REQUIRED WORK: An exact copy of every record is required.

RECORDS SUPPLIED:
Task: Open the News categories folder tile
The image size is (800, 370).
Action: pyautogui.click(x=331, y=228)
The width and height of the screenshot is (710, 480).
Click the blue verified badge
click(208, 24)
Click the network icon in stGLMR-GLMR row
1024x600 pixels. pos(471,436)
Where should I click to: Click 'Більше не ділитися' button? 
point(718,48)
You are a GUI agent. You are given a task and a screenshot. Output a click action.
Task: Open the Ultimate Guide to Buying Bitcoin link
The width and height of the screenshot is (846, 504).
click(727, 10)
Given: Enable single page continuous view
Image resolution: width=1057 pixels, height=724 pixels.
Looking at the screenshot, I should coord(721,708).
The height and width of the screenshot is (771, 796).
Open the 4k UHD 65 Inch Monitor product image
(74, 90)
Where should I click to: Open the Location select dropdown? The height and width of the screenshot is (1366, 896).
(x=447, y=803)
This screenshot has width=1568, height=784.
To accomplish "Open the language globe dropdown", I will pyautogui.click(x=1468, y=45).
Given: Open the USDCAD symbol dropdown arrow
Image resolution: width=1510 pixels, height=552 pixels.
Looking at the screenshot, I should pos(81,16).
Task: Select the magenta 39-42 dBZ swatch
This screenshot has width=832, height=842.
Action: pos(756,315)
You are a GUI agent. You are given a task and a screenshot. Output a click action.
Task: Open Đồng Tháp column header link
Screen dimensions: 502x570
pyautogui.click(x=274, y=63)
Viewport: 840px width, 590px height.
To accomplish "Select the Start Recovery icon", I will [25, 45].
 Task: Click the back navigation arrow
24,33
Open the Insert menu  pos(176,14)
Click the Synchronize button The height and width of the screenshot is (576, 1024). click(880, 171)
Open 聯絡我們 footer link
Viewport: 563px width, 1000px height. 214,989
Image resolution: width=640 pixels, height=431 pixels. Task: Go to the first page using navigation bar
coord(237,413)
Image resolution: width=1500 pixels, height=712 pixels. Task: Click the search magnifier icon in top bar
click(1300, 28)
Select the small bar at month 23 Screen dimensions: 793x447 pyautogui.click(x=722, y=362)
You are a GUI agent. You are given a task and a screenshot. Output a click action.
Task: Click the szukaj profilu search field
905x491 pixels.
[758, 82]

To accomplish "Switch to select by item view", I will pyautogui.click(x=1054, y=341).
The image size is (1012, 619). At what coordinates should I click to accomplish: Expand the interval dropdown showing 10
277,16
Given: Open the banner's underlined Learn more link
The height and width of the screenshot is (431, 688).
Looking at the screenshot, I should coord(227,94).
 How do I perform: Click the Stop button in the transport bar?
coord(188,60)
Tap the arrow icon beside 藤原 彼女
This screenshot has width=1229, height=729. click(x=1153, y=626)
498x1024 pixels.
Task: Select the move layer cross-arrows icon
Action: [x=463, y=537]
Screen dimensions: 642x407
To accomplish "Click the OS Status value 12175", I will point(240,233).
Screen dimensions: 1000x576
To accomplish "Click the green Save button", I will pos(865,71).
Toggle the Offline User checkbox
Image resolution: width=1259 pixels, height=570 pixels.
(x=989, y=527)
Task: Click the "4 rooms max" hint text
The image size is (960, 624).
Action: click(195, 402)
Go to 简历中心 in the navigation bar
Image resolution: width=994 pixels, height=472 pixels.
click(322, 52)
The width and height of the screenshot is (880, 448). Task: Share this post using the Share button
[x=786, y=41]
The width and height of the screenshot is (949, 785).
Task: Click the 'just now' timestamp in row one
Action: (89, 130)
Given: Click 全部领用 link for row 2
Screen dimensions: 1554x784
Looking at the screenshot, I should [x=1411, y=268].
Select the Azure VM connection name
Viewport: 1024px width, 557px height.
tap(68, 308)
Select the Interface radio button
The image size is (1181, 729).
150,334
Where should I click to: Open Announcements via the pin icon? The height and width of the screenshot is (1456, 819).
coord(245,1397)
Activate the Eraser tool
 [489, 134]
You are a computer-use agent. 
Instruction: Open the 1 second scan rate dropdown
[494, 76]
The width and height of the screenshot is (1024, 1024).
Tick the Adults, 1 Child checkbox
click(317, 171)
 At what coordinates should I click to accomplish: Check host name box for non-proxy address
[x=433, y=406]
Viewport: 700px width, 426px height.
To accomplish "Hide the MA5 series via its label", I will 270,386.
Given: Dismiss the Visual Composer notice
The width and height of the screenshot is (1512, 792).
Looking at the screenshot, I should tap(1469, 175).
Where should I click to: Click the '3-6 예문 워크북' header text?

EXERCISE RESULT:
Task: Open the News categories folder tile
The image size is (800, 370).
Action: pyautogui.click(x=331, y=228)
The width and height of the screenshot is (710, 480).
Click the blue verified badge
click(208, 24)
Click the network icon in stGLMR-GLMR row
1024x600 pixels. pos(471,436)
Where should I click to: Click 'Більше не ділитися' button? 
point(718,48)
You are a GUI agent. You are given a task and a screenshot. Output a click action.
Task: Open the Ultimate Guide to Buying Bitcoin link
The width and height of the screenshot is (846, 504).
click(727, 10)
Given: Enable single page continuous view
Image resolution: width=1057 pixels, height=724 pixels.
Looking at the screenshot, I should coord(721,708).
The height and width of the screenshot is (771, 796).
Open the 4k UHD 65 Inch Monitor product image
(74, 90)
Where should I click to: Open the Location select dropdown? The height and width of the screenshot is (1366, 896).
(x=447, y=803)
This screenshot has width=1568, height=784.
To accomplish "Open the language globe dropdown", I will pyautogui.click(x=1468, y=45).
Given: Open the USDCAD symbol dropdown arrow
Image resolution: width=1510 pixels, height=552 pixels.
Looking at the screenshot, I should pos(81,16).
Task: Select the magenta 39-42 dBZ swatch
This screenshot has width=832, height=842.
Action: pos(756,315)
You are a GUI agent. You are given a task and a screenshot. Output a click action.
Task: Open Đồng Tháp column header link
Screen dimensions: 502x570
pyautogui.click(x=274, y=63)
Viewport: 840px width, 590px height.
To accomplish "Select the Start Recovery icon", I will [25, 45].
 Task: Click the back navigation arrow
24,33
Open the Insert menu  pos(176,14)
Click the Synchronize button The height and width of the screenshot is (576, 1024). click(880, 171)
Open 聯絡我們 footer link
Viewport: 563px width, 1000px height. 214,989
Image resolution: width=640 pixels, height=431 pixels. Task: Go to the first page using navigation bar
coord(237,413)
Image resolution: width=1500 pixels, height=712 pixels. Task: Click the search magnifier icon in top bar
click(1300, 28)
Select the small bar at month 23 Screen dimensions: 793x447 pyautogui.click(x=722, y=362)
You are a GUI agent. You are given a task and a screenshot. Output a click action.
Task: Click the szukaj profilu search field
905x491 pixels.
[758, 82]

To accomplish "Switch to select by item view", I will pyautogui.click(x=1054, y=341).
The image size is (1012, 619). At what coordinates should I click to accomplish: Expand the interval dropdown showing 10
277,16
Given: Open the banner's underlined Learn more link
The height and width of the screenshot is (431, 688).
Looking at the screenshot, I should coord(227,94).
 How do I perform: Click the Stop button in the transport bar?
coord(188,60)
Tap the arrow icon beside 藤原 彼女
This screenshot has width=1229, height=729. click(x=1153, y=626)
498x1024 pixels.
Task: Select the move layer cross-arrows icon
Action: [x=463, y=537]
Screen dimensions: 642x407
To accomplish "Click the OS Status value 12175", I will point(240,233).
Screen dimensions: 1000x576
To accomplish "Click the green Save button", I will pos(865,71).
Toggle the Offline User checkbox
Image resolution: width=1259 pixels, height=570 pixels.
(x=989, y=527)
Task: Click the "4 rooms max" hint text
The image size is (960, 624).
Action: click(195, 402)
Go to 简历中心 in the navigation bar
Image resolution: width=994 pixels, height=472 pixels.
click(322, 52)
The width and height of the screenshot is (880, 448). Task: Share this post using the Share button
[x=786, y=41]
The width and height of the screenshot is (949, 785).
Task: Click the 'just now' timestamp in row one
Action: (89, 130)
Given: Click 全部领用 link for row 2
Screen dimensions: 1554x784
Looking at the screenshot, I should [x=1411, y=268].
Select the Azure VM connection name
Viewport: 1024px width, 557px height.
tap(68, 308)
Select the Interface radio button
The image size is (1181, 729).
150,334
Where should I click to: Open Announcements via the pin icon? The height and width of the screenshot is (1456, 819).
coord(245,1397)
Activate the Eraser tool
 [489, 134]
You are a computer-use agent. 
Instruction: Open the 1 second scan rate dropdown
[494, 76]
The width and height of the screenshot is (1024, 1024).
Tick the Adults, 1 Child checkbox
click(317, 171)
 At what coordinates should I click to accomplish: Check host name box for non-proxy address
[x=433, y=406]
Viewport: 700px width, 426px height.
To accomplish "Hide the MA5 series via its label", I will 270,386.
Given: Dismiss the Visual Composer notice
The width and height of the screenshot is (1512, 792).
Looking at the screenshot, I should tap(1469, 175).
Where should I click to: Click the '3-6 예문 워크북' header text?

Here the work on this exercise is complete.